═══ Quoted passage ═══
This is the official guide for contributing to the seekcamera-python project.

This project was created in the spirit of growing the Seek Thermal software ecosystem in an organic, positive way. Anyone wishing to contribute to the project should read this document first.

What we are looking for

All kinds of things! We are always looking for contributions.

Find an issue, think of a new feature, or have an improvement? We courage you to submit a pull request. Not a developer? We like help with testing and documentation too.

Note on authoring changes

We use the Developer Certificate of Origin (DCO) in lieu of a Contributor License Agreement for all contributions to Seek Thermal’s open source projects. Please make sure you understand the terms of the DCO before contributiing.

Versioning

We use a three digit versioning scheme. At the moment, there is not a set release cadence -- as this project grows, we will consider setting one.

[major].[minor].[patch]

Releases generally increment the minor version number. The major version number is only incremented for major changes. The patch version number is incremented for patched releases that do not introduce new features.

Branching

The top-of-tree branch is main. Release tags are created on this branch.

If you are submitting a pull request, please submit it to main.

Creating a branch

The first step in making a code change is to create a new branch.

# Use main as the starting branch
git checkout main

# Create a branch
git checkout -b feature-my-change

Making commits

Commit messages should be clear and use imperative language.

Note that we use the Protobot DCO GitHub app to check for DCO signoffs of every commit. The Protobot DCO app will provide instructions on how to ammend your commits if it catches an issue; to stay ahead of the curve please sign all commits with the -s flag.
═══
Stated task a: Write out the portion of the contributing guide starting at "All kinds of" and ending at "consider setting one.", with no changes.
═══ Records provided ═══
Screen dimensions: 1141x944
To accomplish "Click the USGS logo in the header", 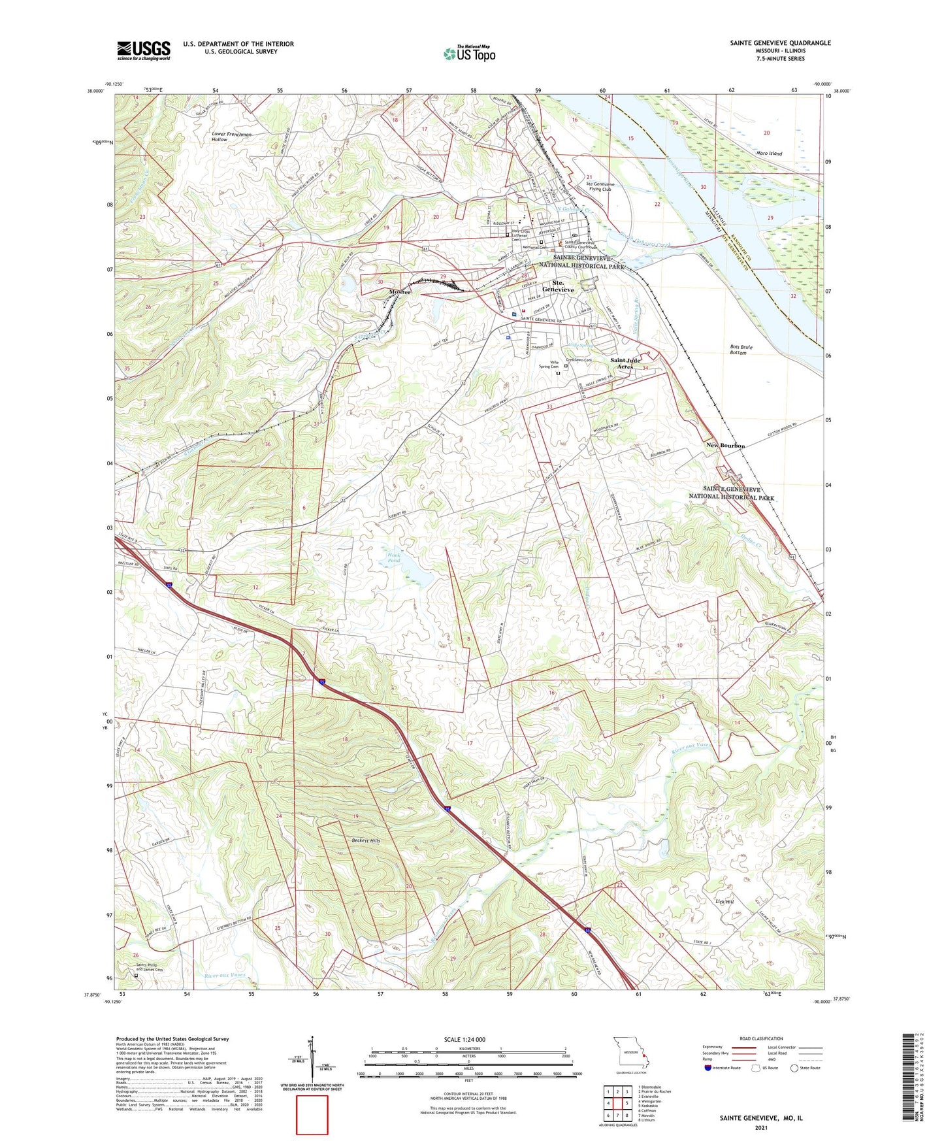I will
═══
═══ Records provided ═══
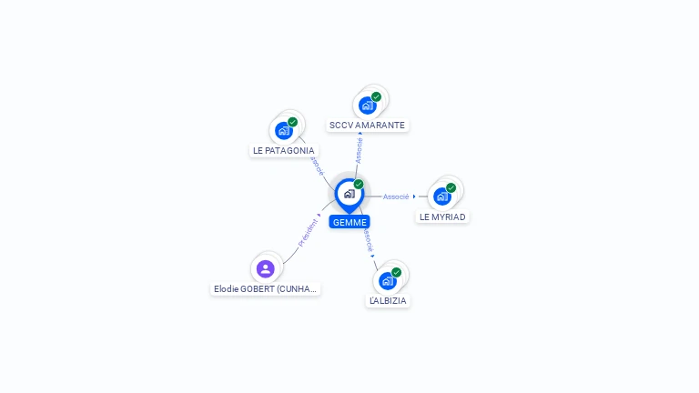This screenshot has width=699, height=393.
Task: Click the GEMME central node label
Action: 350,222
═══
═══ Records provided ═══
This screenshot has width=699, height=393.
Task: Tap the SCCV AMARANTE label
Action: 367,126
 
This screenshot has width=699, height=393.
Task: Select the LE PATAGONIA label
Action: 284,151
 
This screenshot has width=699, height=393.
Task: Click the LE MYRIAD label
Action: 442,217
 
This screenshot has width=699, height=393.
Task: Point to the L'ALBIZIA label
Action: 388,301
═══
Stated task b: From the listing, pick out each line that contains the string "Action", treating case as significant.

Complete response a:
All kinds of things! We are always looking for contributions.

Find an issue, think of a new feature, or have an improvement? We courage you to submit a pull request. Not a developer? We like help with testing and documentation too.

Note on authoring changes

We use the Developer Certificate of Origin (DCO) in lieu of a Contributor License Agreement for all contributions to Seek Thermal’s open source projects. Please make sure you understand the terms of the DCO before contributiing.

Versioning

We use a three digit versioning scheme. At the moment, there is not a set release cadence -- as this project grows, we will consider setting one.

Complete response b:
Action: 350,222
Action: 367,126
Action: 284,151
Action: 442,217
Action: 388,301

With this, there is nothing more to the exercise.